Review by Booklist Review
In his adroitly interiorized first novel, poet, National Book Award finalist, and Fulbright scholar Lerner depicts the panic, anguish, and strategies of deceit suffered and deployed by a young American poet on a fellowship in Madrid. Adam is massively insecure about his limited Spanish, his grandiose project, and his precarious mental equilibrium. He attempts to control his anxiety with an excess of pills, cigarettes, alcohol, hash, indolence, and lies. In spite of himself, he is befriended by gallery owner Arturo and his gorgeous, kind, and brainy sister, Teresa, a noted translator and poet. Adam practically moves in with Teresa but has sex with Isabel, bluffing his way through awkward situations. Lerner makes this tale of a nervous young artist abroad profoundly evocative by using his protagonist's difficulties with Spanish, fear of creativity, and mental instability to cleverly, seductively, and hilariously investigate the nature of language and storytelling, veracity and fraud.

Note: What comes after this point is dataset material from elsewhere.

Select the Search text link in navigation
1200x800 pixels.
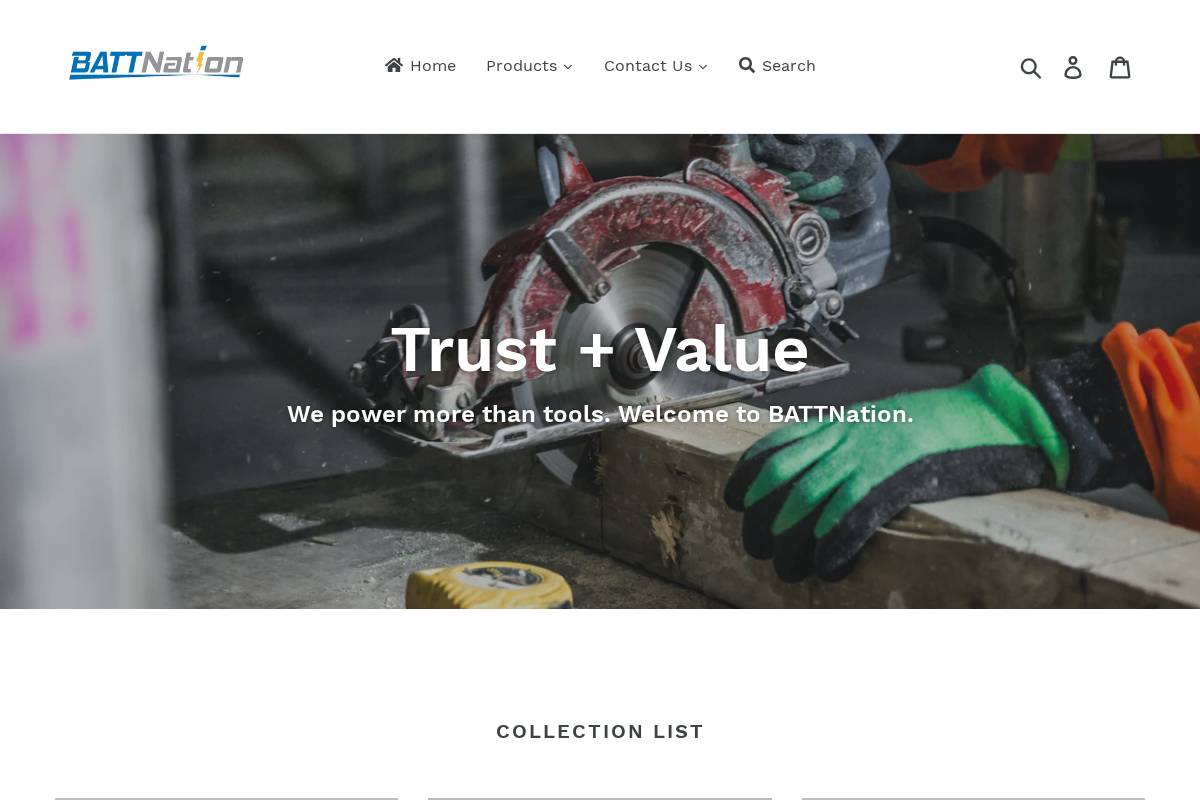[789, 66]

As Adam's private fears are dwarfed by terrorist train attacks, Lerner casts light on how we must constantly rework the narrative of our lives to survive and flourish.--Seaman, Donna Copyright 2010 Booklist
From Booklist, Copyright (c) American Library Association. Used with permission.

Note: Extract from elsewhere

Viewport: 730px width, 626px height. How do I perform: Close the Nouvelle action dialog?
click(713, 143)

Review by Publisher's Weekly Review
In Madrid on a fellowship, a young American poet examines his ambivalence about authenticity in this noteworthy debut novel by acclaimed poet Lerner, whose poetry collection, Angle of Yaw, was a finalist for the 2006 National Book Award. Adam, the hilariously unreliable narrator who describes himself as a "violent, bipolar, compulsive liar," is both repellent and reassuringly familiar, contradictorily wishing to connect and to alienate. His social interactions are often lost in translation: "They wanted the input of a young American poet writing and reading abroad and wasn't that what I was, not just what I was pretending to be? Maybe only my fraudulence was fraudulent." Lerner has fun with the interplay between the unreliable spoken word and subtleties in speech and body language, capturing the struggle of a young artist unsure of the meaning or value of his art. Even major events, like the 2004 Madrid train bombings, are simply moments that Adam is both witness to and separate from; entering into a conversation around the wreckage, he argues: "Poetry makes nothing happen." Lerner succeeds in drawing out the problems inherent in art, expectation, and communication. And his Adam is a complex creation, relatable but unreliable, humorous but sad, at once a young man adrift and an artist intensely invested in his surroundings. (Sept.) (c) Copyright PWxyz, LLC. All rights reserved.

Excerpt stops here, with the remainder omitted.